Lymphoproliferative disorders

Mature T-cell neoplasms


Patient:  46 year old female
History:  Skin rash, fatigue, weight loss, sweats, noticed new LNs in neck bilaterally
Lab Data:  Lymphocytosis (25 X109/L), Elevated Ca2+ - 3.4

The blood films were examined as shown:

Blood film Case1FJC01 as described below Blood film Case1FJC02 as described below Blood film Case1FJC03 as described below

The blood film confirms a lymphocytosis. The lymphocyte population is atypical and pleomorphic, variable in size with striking irregular nuclear convolutions and folding.

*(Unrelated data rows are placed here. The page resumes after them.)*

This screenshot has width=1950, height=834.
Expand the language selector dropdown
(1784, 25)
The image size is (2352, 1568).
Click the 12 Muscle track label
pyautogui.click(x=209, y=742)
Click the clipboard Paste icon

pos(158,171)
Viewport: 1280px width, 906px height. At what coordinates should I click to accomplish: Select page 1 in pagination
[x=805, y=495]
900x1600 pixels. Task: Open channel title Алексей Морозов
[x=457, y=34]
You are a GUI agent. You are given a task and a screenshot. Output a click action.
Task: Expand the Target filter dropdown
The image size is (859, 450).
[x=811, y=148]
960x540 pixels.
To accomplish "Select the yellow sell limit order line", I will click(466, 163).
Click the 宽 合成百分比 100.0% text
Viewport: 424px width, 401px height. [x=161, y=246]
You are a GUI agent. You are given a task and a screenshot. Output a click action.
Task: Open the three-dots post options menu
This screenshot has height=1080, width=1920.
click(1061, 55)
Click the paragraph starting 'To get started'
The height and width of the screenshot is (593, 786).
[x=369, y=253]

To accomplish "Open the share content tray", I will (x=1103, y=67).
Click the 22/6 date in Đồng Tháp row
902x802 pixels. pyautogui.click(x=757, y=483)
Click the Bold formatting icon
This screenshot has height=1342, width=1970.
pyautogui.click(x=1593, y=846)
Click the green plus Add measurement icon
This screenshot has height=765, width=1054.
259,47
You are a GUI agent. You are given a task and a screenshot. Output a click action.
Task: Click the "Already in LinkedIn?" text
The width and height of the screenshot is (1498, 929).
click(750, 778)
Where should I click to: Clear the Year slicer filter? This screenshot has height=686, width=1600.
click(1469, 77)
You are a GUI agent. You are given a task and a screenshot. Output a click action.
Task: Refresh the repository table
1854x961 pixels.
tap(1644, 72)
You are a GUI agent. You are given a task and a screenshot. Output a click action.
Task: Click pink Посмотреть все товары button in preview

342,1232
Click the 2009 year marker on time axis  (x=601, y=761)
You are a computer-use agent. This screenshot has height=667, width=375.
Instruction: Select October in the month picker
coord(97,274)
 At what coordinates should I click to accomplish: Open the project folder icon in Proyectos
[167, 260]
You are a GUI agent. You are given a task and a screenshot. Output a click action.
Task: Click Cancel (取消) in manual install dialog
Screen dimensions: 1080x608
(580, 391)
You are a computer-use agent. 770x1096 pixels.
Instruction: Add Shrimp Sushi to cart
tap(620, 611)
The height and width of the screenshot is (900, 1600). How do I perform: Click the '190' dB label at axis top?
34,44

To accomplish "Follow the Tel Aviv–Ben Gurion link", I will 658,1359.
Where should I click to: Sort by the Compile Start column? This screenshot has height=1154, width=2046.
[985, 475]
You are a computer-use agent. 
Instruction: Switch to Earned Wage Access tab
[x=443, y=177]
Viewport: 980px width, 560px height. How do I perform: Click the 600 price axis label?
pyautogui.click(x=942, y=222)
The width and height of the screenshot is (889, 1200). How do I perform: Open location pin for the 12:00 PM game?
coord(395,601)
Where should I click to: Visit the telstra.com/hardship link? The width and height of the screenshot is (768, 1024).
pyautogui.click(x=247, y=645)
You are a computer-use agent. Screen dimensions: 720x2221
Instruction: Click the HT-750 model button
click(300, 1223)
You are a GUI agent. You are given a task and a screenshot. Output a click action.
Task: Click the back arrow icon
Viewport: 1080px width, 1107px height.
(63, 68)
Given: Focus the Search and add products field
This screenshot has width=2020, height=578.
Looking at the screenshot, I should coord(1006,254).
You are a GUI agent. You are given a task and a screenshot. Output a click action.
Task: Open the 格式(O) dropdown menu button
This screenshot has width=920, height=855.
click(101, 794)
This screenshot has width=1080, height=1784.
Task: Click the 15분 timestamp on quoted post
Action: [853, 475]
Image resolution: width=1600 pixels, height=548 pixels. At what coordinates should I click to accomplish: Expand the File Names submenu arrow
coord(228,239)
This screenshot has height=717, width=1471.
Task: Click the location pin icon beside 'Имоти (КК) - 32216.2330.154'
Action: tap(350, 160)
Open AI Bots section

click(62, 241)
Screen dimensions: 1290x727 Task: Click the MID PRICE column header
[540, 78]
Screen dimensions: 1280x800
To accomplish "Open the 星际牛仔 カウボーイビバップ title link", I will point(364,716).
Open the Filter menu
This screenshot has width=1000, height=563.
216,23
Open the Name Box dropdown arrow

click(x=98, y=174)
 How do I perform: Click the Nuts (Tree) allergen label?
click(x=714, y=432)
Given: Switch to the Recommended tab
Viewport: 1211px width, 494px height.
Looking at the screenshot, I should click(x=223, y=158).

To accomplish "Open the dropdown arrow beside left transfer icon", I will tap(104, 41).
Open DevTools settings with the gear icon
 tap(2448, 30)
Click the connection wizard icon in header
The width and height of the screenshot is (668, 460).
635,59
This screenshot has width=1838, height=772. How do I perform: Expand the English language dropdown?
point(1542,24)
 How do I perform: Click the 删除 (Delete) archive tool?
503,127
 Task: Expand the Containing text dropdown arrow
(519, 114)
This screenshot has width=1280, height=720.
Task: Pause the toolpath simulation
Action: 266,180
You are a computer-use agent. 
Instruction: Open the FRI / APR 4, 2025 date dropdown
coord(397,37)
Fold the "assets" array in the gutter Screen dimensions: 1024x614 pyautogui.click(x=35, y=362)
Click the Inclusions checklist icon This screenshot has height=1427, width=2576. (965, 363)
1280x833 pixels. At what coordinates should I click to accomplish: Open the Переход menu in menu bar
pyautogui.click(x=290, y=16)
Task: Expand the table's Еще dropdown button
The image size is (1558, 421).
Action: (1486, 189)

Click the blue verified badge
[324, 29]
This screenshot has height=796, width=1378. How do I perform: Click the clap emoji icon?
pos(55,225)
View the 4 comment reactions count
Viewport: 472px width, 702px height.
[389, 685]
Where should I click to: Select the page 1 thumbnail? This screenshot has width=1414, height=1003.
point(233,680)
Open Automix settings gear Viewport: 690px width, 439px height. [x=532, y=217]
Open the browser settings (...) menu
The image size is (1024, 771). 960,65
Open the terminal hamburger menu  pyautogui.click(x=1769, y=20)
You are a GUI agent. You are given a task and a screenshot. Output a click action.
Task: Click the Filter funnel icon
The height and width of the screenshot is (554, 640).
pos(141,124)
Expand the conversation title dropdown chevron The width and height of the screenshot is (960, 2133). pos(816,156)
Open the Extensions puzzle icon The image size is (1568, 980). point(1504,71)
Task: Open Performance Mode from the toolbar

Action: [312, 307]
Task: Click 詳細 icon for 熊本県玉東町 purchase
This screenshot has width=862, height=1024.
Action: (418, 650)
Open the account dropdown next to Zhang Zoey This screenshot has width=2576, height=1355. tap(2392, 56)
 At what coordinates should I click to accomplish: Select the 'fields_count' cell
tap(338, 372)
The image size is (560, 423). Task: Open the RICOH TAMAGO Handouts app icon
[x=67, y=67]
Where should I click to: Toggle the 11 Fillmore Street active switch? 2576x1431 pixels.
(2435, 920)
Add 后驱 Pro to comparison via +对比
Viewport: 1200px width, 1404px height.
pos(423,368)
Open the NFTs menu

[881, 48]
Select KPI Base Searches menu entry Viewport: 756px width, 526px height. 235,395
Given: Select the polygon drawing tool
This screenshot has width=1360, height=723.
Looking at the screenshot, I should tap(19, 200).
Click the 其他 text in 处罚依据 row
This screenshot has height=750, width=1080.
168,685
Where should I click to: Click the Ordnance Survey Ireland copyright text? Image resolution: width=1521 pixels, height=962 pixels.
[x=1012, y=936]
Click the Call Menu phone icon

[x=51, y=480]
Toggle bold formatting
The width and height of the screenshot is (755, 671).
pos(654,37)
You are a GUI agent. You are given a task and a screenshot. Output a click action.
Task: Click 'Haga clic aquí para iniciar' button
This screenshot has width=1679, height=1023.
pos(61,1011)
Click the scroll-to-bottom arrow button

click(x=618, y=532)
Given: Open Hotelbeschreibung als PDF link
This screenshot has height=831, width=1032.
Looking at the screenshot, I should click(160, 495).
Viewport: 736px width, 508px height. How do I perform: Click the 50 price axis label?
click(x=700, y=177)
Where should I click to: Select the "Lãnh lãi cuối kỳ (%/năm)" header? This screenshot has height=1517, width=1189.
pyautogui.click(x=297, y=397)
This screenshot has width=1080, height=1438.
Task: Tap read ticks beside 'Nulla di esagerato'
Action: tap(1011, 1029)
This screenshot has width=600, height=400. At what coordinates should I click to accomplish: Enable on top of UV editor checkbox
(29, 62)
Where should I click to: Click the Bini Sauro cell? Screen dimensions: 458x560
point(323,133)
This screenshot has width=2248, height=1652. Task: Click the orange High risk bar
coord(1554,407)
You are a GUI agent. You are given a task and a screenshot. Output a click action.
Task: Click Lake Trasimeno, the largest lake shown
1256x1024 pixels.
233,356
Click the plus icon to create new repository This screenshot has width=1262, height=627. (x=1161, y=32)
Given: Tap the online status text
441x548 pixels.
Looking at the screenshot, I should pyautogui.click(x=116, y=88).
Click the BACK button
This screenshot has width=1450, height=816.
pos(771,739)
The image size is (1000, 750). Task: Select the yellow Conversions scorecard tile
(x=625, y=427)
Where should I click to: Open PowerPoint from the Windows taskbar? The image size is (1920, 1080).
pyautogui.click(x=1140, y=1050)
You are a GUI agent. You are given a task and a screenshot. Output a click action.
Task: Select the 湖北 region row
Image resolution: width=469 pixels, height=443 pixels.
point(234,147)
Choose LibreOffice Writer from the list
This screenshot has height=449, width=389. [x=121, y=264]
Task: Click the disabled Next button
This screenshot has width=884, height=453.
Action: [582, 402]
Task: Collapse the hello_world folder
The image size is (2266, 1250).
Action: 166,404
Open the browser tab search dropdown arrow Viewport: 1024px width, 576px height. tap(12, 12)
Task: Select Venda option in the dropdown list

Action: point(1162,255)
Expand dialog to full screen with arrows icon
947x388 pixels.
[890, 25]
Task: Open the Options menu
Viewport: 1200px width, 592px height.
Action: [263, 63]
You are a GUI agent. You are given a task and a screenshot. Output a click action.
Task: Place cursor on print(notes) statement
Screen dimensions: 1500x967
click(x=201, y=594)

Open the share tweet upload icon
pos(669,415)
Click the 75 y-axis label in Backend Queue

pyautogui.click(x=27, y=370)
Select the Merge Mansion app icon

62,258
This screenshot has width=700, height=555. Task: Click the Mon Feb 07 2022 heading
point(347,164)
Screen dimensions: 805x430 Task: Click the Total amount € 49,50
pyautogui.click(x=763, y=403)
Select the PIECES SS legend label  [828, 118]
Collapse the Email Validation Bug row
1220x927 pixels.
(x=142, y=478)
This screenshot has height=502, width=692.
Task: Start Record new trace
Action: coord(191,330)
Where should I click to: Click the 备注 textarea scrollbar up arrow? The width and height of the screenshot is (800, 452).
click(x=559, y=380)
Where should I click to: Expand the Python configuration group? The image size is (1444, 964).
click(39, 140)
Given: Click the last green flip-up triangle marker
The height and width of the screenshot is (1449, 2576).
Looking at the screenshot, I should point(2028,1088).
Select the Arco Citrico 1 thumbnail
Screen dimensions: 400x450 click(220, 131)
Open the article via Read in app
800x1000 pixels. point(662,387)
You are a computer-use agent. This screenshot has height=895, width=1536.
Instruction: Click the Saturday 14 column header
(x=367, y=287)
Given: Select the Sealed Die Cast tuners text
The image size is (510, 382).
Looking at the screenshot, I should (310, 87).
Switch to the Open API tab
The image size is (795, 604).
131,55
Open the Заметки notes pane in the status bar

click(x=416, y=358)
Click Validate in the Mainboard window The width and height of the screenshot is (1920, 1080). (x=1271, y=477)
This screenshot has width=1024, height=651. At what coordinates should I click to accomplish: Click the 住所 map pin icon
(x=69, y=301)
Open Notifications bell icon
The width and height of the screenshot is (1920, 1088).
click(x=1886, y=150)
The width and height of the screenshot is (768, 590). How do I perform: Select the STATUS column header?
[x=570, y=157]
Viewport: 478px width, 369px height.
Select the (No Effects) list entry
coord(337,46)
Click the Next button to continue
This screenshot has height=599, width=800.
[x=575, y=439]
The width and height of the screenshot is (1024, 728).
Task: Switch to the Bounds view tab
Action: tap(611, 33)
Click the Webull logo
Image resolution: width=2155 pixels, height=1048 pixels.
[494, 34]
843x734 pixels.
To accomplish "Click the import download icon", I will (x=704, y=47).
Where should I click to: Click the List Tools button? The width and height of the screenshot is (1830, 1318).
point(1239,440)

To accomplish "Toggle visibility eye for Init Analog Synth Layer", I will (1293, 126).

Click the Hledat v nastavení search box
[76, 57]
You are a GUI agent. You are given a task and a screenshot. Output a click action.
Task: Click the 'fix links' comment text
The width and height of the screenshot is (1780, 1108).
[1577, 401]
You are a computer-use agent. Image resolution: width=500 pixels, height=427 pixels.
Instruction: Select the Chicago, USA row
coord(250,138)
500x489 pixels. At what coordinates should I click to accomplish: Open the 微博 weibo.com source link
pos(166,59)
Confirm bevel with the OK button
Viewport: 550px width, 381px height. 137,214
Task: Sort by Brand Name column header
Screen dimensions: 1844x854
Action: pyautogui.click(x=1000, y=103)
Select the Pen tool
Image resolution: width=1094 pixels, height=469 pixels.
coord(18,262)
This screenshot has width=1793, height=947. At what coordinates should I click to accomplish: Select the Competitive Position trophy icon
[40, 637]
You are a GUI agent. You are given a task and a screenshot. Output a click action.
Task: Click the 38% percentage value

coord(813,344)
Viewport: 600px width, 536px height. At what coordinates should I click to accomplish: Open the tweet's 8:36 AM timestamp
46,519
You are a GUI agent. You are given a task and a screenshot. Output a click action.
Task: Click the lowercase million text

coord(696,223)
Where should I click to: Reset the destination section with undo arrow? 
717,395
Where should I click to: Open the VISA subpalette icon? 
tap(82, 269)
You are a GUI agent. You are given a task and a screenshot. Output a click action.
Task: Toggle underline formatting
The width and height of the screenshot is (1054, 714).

Blood immunophenotyping by FACS reveals the presence of the following antigens;-

immunophenotype as described below immunophenotype as described below immunophenotype as described below

Immunophenotyping demonstrates a clonal CD3+ T cell lymphocytosis in the peripheral blood at 92% of total cells. The T cell population is positive for CD2, CD5 (pan T cell antigens) but aberrantly negative for CD7. The T cells are also positive for CD4, CD25. 
The cells are negative for CD8, CD103, TCR gamma-delta, CD30 (small % only is positive at 4%), CD56, CD16 and CD57.

Conclusions

The immunophenotype taken together with the clinical findings is most consistent with Adult T-cell leukaemia/lymphoma (ATLL). The clinical history with systemic symptoms and hypercalcaemia point towards the acute variant of ATLL. 


ATLL: 

Endemic in SW Japan, Caribbean and Central Africa. A disease of adults. Associated with HTLV-1, which is causative in creating transcriptional activation of genes in infected lymphocytes. 

Blood involvement often not reflected in the degree of BM involvement. >50% of patients have skin involvement. 
Variants: acute, lymphomatous, smouldering, chronic.

Mature B-cell neoplasms

  Patient:  62 year old male
  History:  He is noted to have small volume generalised lymphadenopathy and a palpable spleen.
Lab Data:  Routine pre-operative full blood count: Haemoglobin 10.8, White Blood Cells 88.0 (Neuttophils 2.2, lymphocytes 82) and Platelets 86.

Further investigation using a blood film and peripheral blood immunophenotyping showed:

Blood film    peripheral blood immunophenotyping  Data chart as described below

The blood film confirms a lymphocytosis. The cells are small, mature lymphocytes, with scanty cytoplasm, their morphology is uniform. Smear (or smudge) cells are noted. There is no significant prolymphocyte population.

Lymphoid immunophenotyping demonstrates a CD19+ B cell population which is neoplastic. Clonality is demonstrated by lambda light chain restriction (the cells are lambda+, kappa-). 
The B cell phenotype shows aberrant and uniform CD5 expression on CD19+ B cells. The B cells are predominantly CD23+ and are negative for CD20, CD79b and CD10.

This immunophenotype is typical for B-CLL. 


Additional comments:

  • The cells are negative for CD103 (hairy cell leukaemia), CD34 (progenitors) and other T cell antigens (except CD5). 
  • The B cell population is negative for CD38, this may be associated with a favourable prognosis. 
  • CD38+ expression (on >30% of CLL cells) is associated with an adverse prognosis and correlates with unmutated Ig gene status.
  • The final diagnosis is chronic lymphocytic leukaemia (CLL). CLL is the most common leukaemia of adults in Western populations. It is predominantly seen in older adults aged >60. The incidence is 2-6 cases per 100,000 and increases with age. 
  • The disease predominantly involves peripheral blood and marrow, causing lymphocytosis and as the disease progresses, a reduction in other cell counts (Hb and platelets). 
  • Patients may also have lymphadenopathy, hepatosplenomegaly and occasionally extranodal disease. 
  • The majority of patients at presentation are asymptomatic. Some patients present symptomatic with fatigue, weight loss, sweats, recurrent infections, autoimmune haemolytic anaemia or bulky lymphadenopathy or splenomegaly.